Project-based learning models exist today, but they are often theoretical or based on small-scale “toy” projects. In the future, the focus must be on real-world problem-solving from day one. With the accelerating pace of technological development, students will have the tools to build and test actual products, not just propose hypothetical solutions. This shift would create an education system based on direct experience and feedback.

Instead of having fixed institutions, I imagine a dynamic, problem-solving network that partners with companies, NGOs, and government organizations. Students would rotate through different real-world challenges before deciding what they want to focus on. Education would be deeply embedded within problem-solving institutions, allowing for continuous learning and practical application.

Instead of having a school, I’m imagining a wild problem rotation program for people before they decide on something they want to solve. The function of a school will be merged into entities like Uber x Waterloo University, and Startup Incubator x Minerva University. These “schools” wouldn’t exist as independent entities anymore but as collaborative spaces for learning, sponsored by governments, companies, and learner contributions. For simplicity, I’ll still refer to them as schools to help illustrate the idea.

Imagine a “school” building next to the Uber office. Students would take classes on real problems Uber is facing, learning theories from fields like computer science, economics, and data science. Then, they would spend six months working directly at Uber, applying what they’ve learned to real challenges. Afterward, they could either continue taking classes related to the problems they encountered or rotate to another problem area, depending on their interests.
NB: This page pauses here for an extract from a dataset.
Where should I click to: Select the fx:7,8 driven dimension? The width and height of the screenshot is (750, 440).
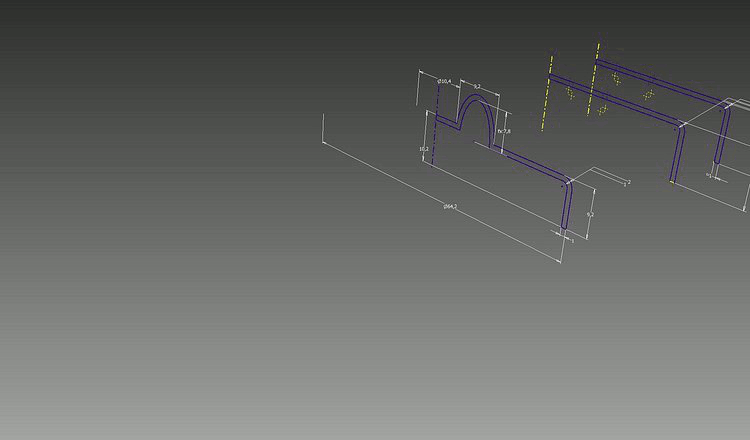(x=504, y=131)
To make the idea even clearer, imagine you want to become a Wall Street financial analyst. You would live alongside professionals in that field, observing their daily routines, how they dress, and how they network. This immersive experience would give you a firsthand understanding of the lifestyle and culture, helping you quickly determine if it’s the right fit for you.

Implementation of ideas throughout the process will be encouraged, either through the support of those entities, or “the school” will assist the experiments through personal launch due to the possibility of technical advancement.
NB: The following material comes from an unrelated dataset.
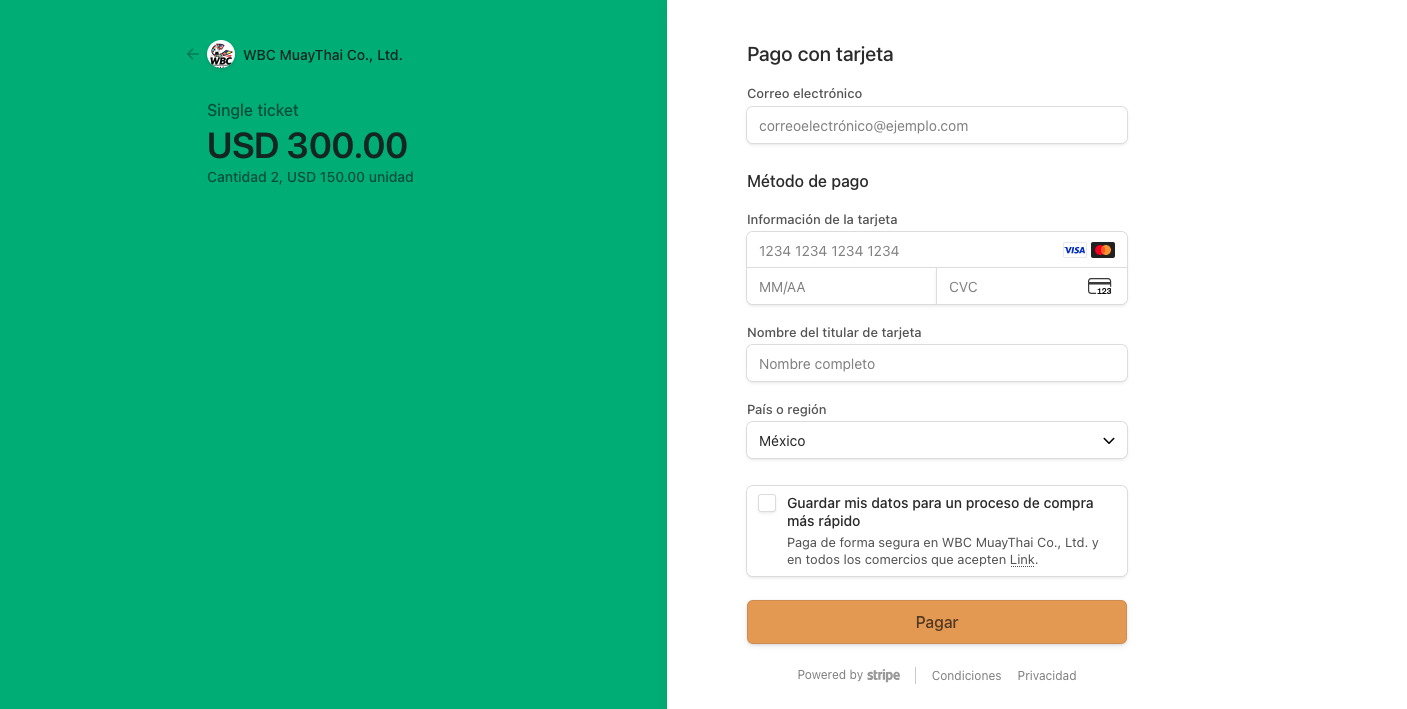The image size is (1407, 709).
Task: Click the CVC input field
Action: tap(1032, 287)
What would students learn in these schools? While implementing solutions focuses on details, schools would extract lessons from the challenges faced during implementation and provide guidance. For example, working on Uber’s real-time data streaming platform might teach students both the technical challenges of real-time architecture and the economic principles of supply and demand fluctuations.

As for community and relationships, these would still form through cohort-based learning models. The difference is that segregation would no longer be based on age but on passion and shared interests.
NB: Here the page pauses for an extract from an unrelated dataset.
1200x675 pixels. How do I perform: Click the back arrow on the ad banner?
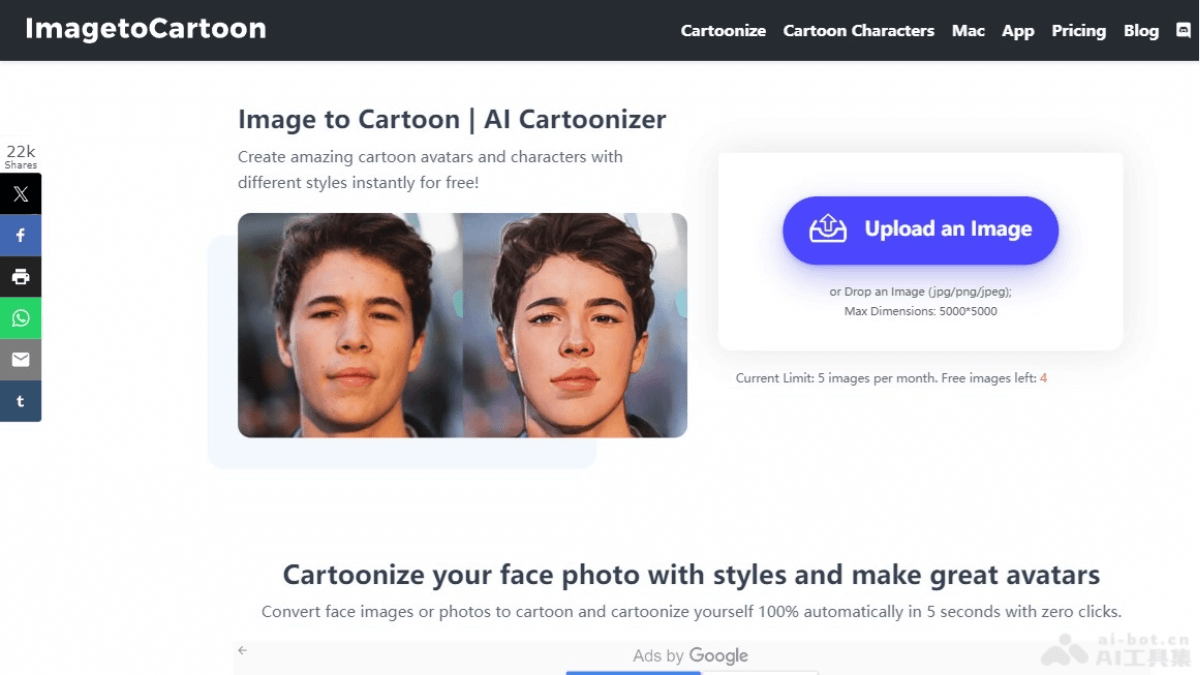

Education should help students discover not only their interests but also their values, life goals, and desires. Through real-world problem testing, students will learn what truly matters to them — whether it’s money, stability, the problem itself, or the vision behind it. This would reduce the frustration of spending years in traditional schools only to find out after graduating that a chosen career path isn’t the right fit.

Currently, education only allows us to peek at problems through reading or classroom discussions, but in 2040, we will be able to engage with real problems, deploy solutions, and receive immediate feedback from society or experts within problem-solving institutes.

The interaction between college professors who’ve never faced real problems and students who lack experience won’t be enough. Problems create pain, and pain drives motivation and learning. Young adults don’t want to be treated like children — they want to explore and contribute. With the right playground for experimentation and guidance, students will no longer be passive learners — they will be active creators, contributing meaningfully to society from day one.

Well, this is a new idea produced in my brain today. I’m curious about what you think!